Étudiante et malvoyante, Aurore Bouverat témoigne des difficultés qu'elle peut rencontrer dans ses déplacements au quotidien, pour se rendre au lycée puis à la fac. Dans quelques semaines, la loi pour l’égalité des droits des personnes handicapées, qui prévoit que tout le monde puisse se déplacer dans l'espace public sans difficulté, fêtera ses 20 ans. Mais sur le terrain, les réalités diffèrent en fonction des territoires.
De son trajet quotidien jusqu'à son lycée de Mont-de-Marsan, Aurore Bouverat connaît les moindres détails. "L'été avant de rentrer en seconde, j'ai appris le chemin par cœur avec ma mère, on le faisait une dizaine de fois." L'an dernier, la jeune étudiante de 19 ans, malvoyante, se rendait chaque jour, seule et à pied, à son établissement scolaire. "Je dois faire attention par terre, c'est très caillouteux et si je bute contre un caillou ça peut être compliqué donc je fais beaucoup avec le toucher des pieds, indique-t-elle, attentive au moindre obstacle. C'est plus difficile en hiver, quand il fait nuit, je voyais bien les voitures, mais pour voir la route, c'est plus difficile."
Accessibilité compliquée
Durant toute sa scolarité, la jeune étudiante, partie maintenant poursuivre ses études à Bordeaux, essaie d'accomplir un maximum de choses par elle-même. "Ce n'est pas évident de demander de l'aide, glisse-t-elle. Au début, c'était un peu compliqué, je stressais, j'avais cours à huit heures, je partais à 7 h 30 alors que je n'avais que dix minutes de trajet, j'avais peur de me tromper." Un parcours qu'elle raconte lors de la première conférence des territoires du Conseil national consultatif des personnes handicapées, qui se tenait ce lundi 16 décembre, à Mont-de-Marsan.
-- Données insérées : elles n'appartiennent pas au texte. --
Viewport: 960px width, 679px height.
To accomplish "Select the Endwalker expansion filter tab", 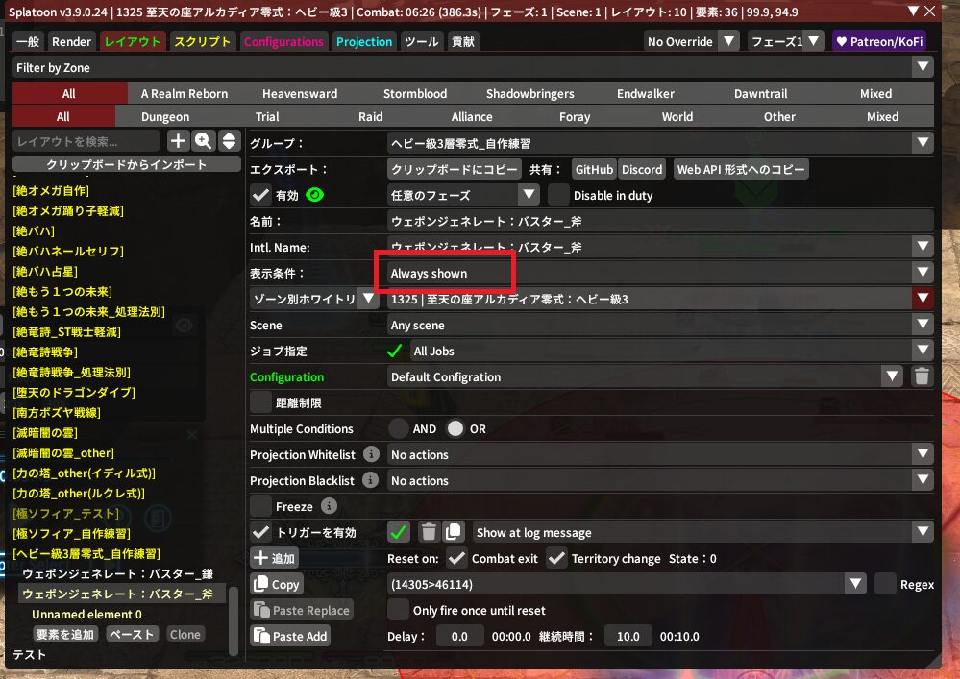I will coord(645,93).

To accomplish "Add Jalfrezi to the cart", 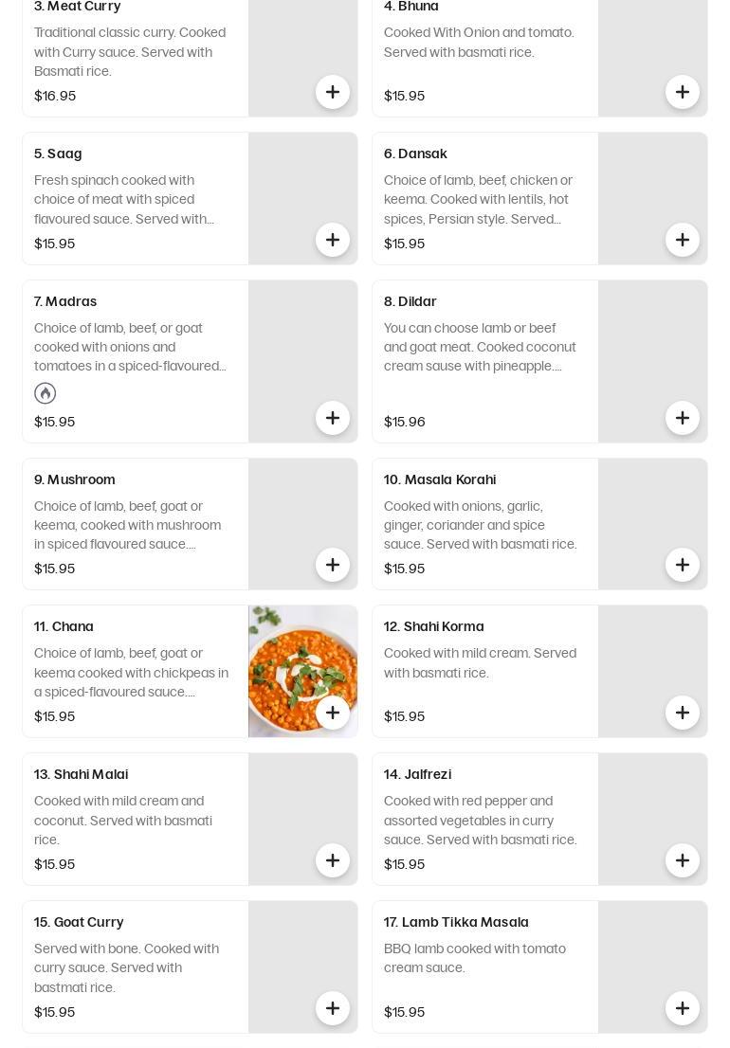I will click(x=682, y=860).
En faisant le chemin, au fur et à mesure, ça devenait plus simple. Après, je le faisais automatiquement sans même réfléchir au trajet.
Aurore BouveratEtudiante malvoyante
Les villes plus accessibles
Tout au long de son parcours, Aurore s'estime "chanceuse" d'avoir pu être accompagnée par la municipalité de Mont-de-Marsan. "J'ai eu une très belle adolescence ici et j'étais suivie par le pôle sensoriel des Landes depuis ma naissance, raconte-t-elle. C'était un service très familial et au fur et à mesure, on faisait des activités pour m'apprendre à réussir, alors que dans des plus grandes villes, je pense qu'il doit y avoir plus d'attente."
En revanche, si l'étudiante salue l'aide dont elle a bénéficié, elle reste consciente des limites de ce territoire, moins avancé en termes d’accessibilité. "J'avais ma famille qui m'aidait énormément, mais c'était parfois compliqué parce qu'à Mont-de-Marsan, il n'y a que des bus. Ce qui est plus facile à Bordeaux c'est qu'il y a des trams, les trajets sont plus simples, car c'est vocalisé", illustre-t-elle.
Faire évoluer la loi de 2005
"C'est l'occasion pour nous de rappeler que l'accessibilité est une obligation", insiste Jérémie Boroy, le président du Conseil national consultatif des personnes handicapées. Il y a des départements qui partent avec des chances différentes en fonction des contraintes, c'est une question d'approche des élus, la loi doit être la même partout sur tout le territoire."
Il y a un avant et un après loi février 2005 mais quand je pose la question de l'accès à l'école, au travail, c'est sûr qu'il y a un certain nombre d'obstacles encore.
Jérémie Boroyprésident du Conseil national consultatif des personnes handicapées
Vingt ans après la loi de février 2005, qui prévoit que les personnes porteuses de handicap doivent pouvoir accéder à tous les lieux sans difficulté, particulièrement dans les espaces publics, Jérémie Boroy estime qu'il reste encore beaucoup à accomplir. "On ne peut plus faire semblant de découvrir les obligations qui sont les nôtres." Le Conseil envisage de proposer des adaptations de la loi, dans l'objectif qu'elle soit plus en phase avec les comportements actuels.